Padahal cara itulah yang paling mudah agar jumlah klub strata 1 menyusut jadi 18 klub.Mengapa peringkat 1 sampai 5 ISL langsung lolos? Kubu ISL mungkin berdalih bahwa tingkat persaingan ISL lebih tinggi dan biaya kompetisi yang dikeluarkan lebih besar. Makin banyak klub, makan banyak away, makin banyak home.

Kita belum tahu persis apakah jumlah klub IPL berhenti sampai 13 klub saja (setelah Sriwijaya membelah diri jadi Sriwijaya ISL dan Sriwijaya IPL)? Masih adakah klub baru yang disusulkan?

Persoalan toh belum selesai. Kalau 13 klub strata 1 harus degradasi ke Divisi Utama, lantas mana tiket promosi untuk klub-klub Divisi Utama? Pasalnya 18 tiket strata 1 telah habis dibagikan untuk gabungan 18 klub IPL dan ISL.

Bagaimana pula dengan jumlah klub divisi utama yang tentu membengkak, karena PT LI (Liga Indonesia) menggelar Kompetisi Divisi Utama dan PT LPIS juga menggelar Kompetisi Divisi Utama sendiri.

Betapa beratnya PSSI periode mendatang harus menyatukan kembali dan menata ulang sekitar 70 klub Divisi Utama itu!
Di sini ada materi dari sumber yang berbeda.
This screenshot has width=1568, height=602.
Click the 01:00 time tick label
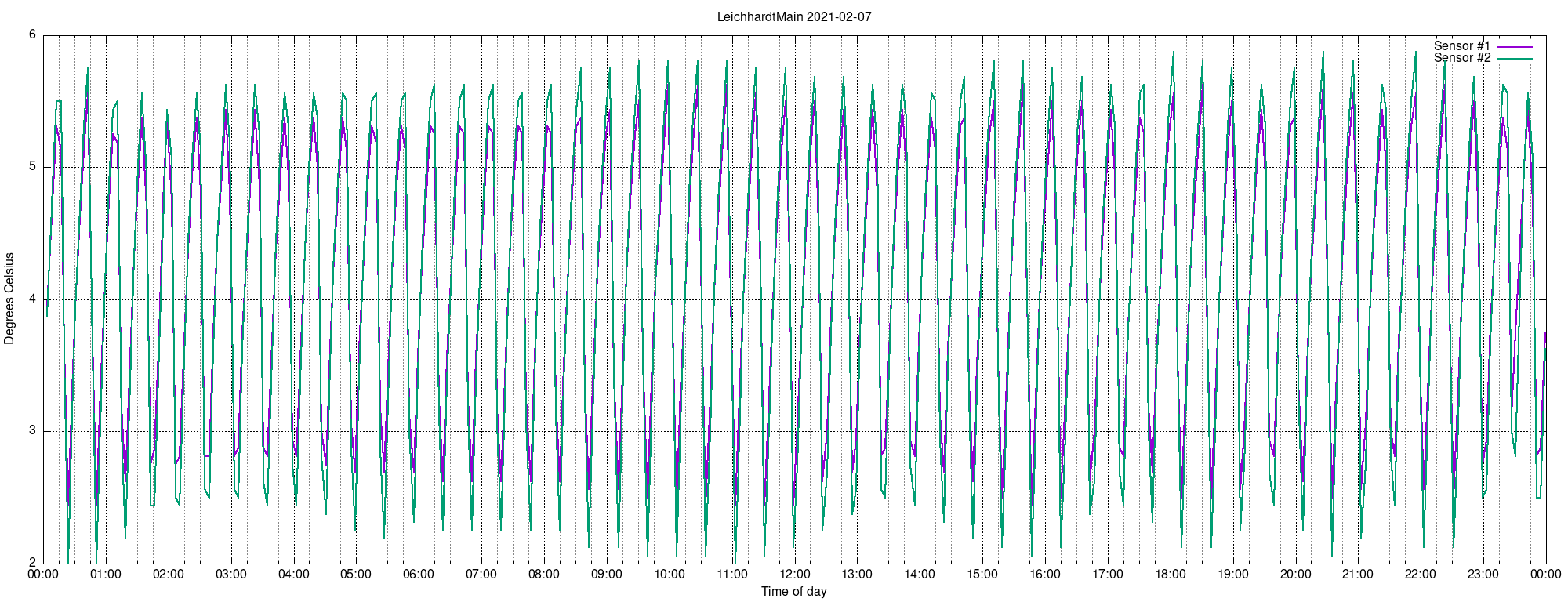[x=106, y=575]
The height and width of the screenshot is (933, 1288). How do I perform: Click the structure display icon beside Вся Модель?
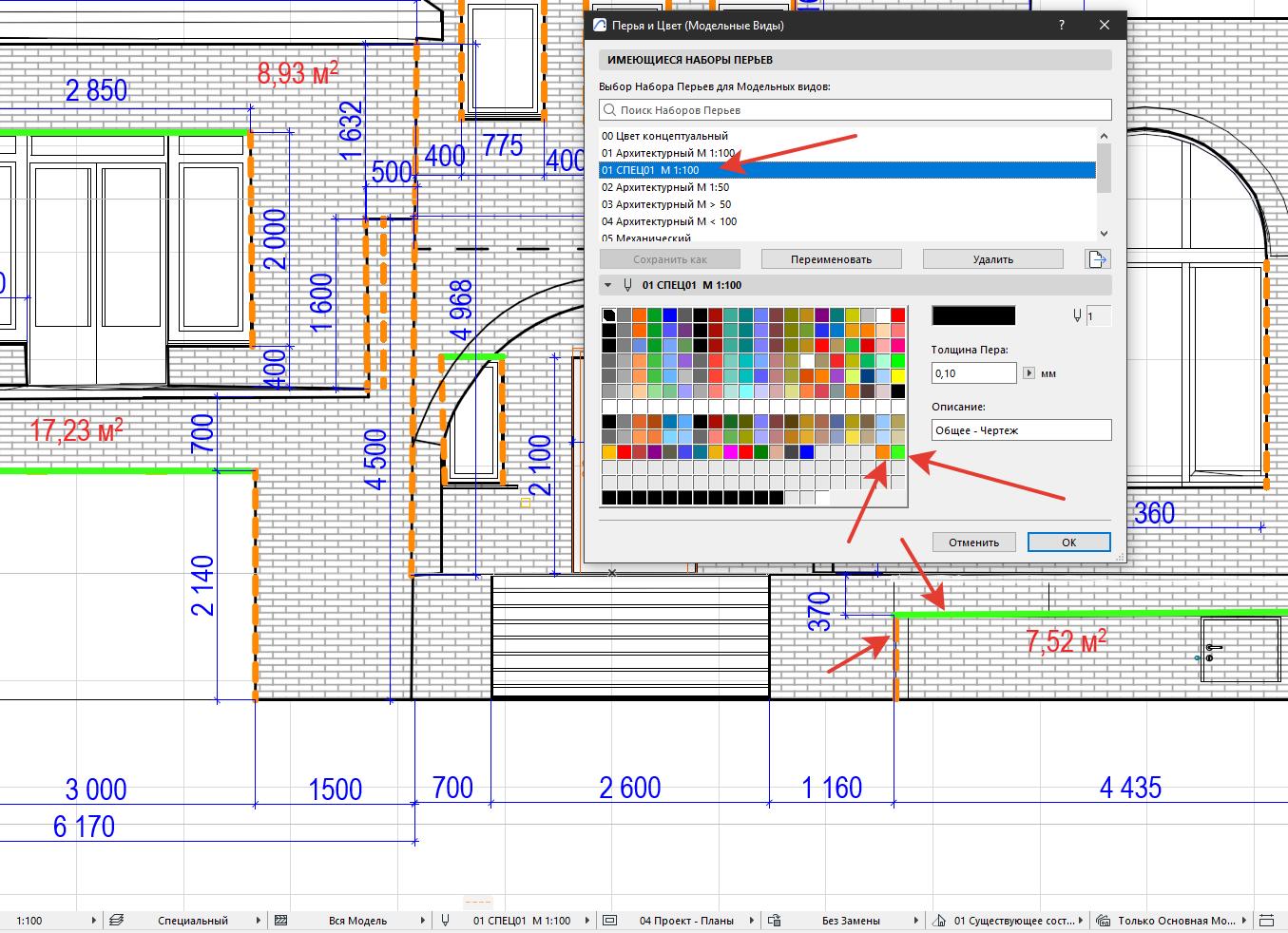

Sepak bola Indonesia 2011 bakal mewariskan problem teramat berat dan pelik bagi PSSI periode mendatang. Mungkin masa bakti 4 tahun PSSI periode mendatang habis untuk menata ulang warisan yang kacau itu. Tak sempat lagi melakukan pembinaan pemain muda yang lebih baik. Tak sempat lagi membangun tim nasional yang lebih berprestasi.